:: READING PASSAGE ::
>>>>

While I'm a full-blown atheist, I find the idea of Ramadan fascinating for its key component: fasting during daylight hours, and only eating after the sun goes down, for a month. As an insulin-dependent diabetic who has to manage when and what I eat rather carefully, I couldn't even do that if I wanted to. But aside from their religious significance, the Muslim sawm (the fast itself) and iftar (the meal that ends it) are reminders of the significance of food and eating in all human societies.
Humans are far from the only animal to share food. Our closest relatives among the great apes do it. So do wolf packs and prides of lions. The whole structure of many communal insect societies (anthills, beehives, termite mounds) revolves around the procurement, storage, and distribution of food. But with our big brains and language, and with our elaborate methods of cooking and otherwise preparing meals, we have ritualized eating like no other creature, going far beyond food's role as fuel to keep our bodies running.

<<<<

:: TASK SET ::
- A) From the passage on Ramadan and food sharing, write out verbatim the part that opens with the words containing "While I'm a" and closes with "all human societies.".
- B) Answer these questions from the passage on Ramadan and food sharing:
(i) What name does it give to the meal that ends the fast?
(ii) What medical condition does the writer say they have?
(iii) Which three communal insect societies does it list?

:: DATA BELOW ::
>>>>

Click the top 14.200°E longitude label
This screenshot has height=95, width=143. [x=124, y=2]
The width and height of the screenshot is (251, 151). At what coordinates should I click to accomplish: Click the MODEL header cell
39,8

<<<<

:: RESULTS IN ORDER ::
- A)
While I'm a full-blown atheist, I find the idea of Ramadan fascinating for its key component: fasting during daylight hours, and only eating after the sun goes down, for a month. As an insulin-dependent diabetic who has to manage when and what I eat rather carefully, I couldn't even do that if I wanted to. But aside from their religious significance, the Muslim sawm (the fast itself) and iftar (the meal that ends it) are reminders of the significance of food and eating in all human societies.

- B)
(i) Iftar.
(ii) Insulin-dependent diabetes.
(iii) Anthills, beehives, and termite mounds.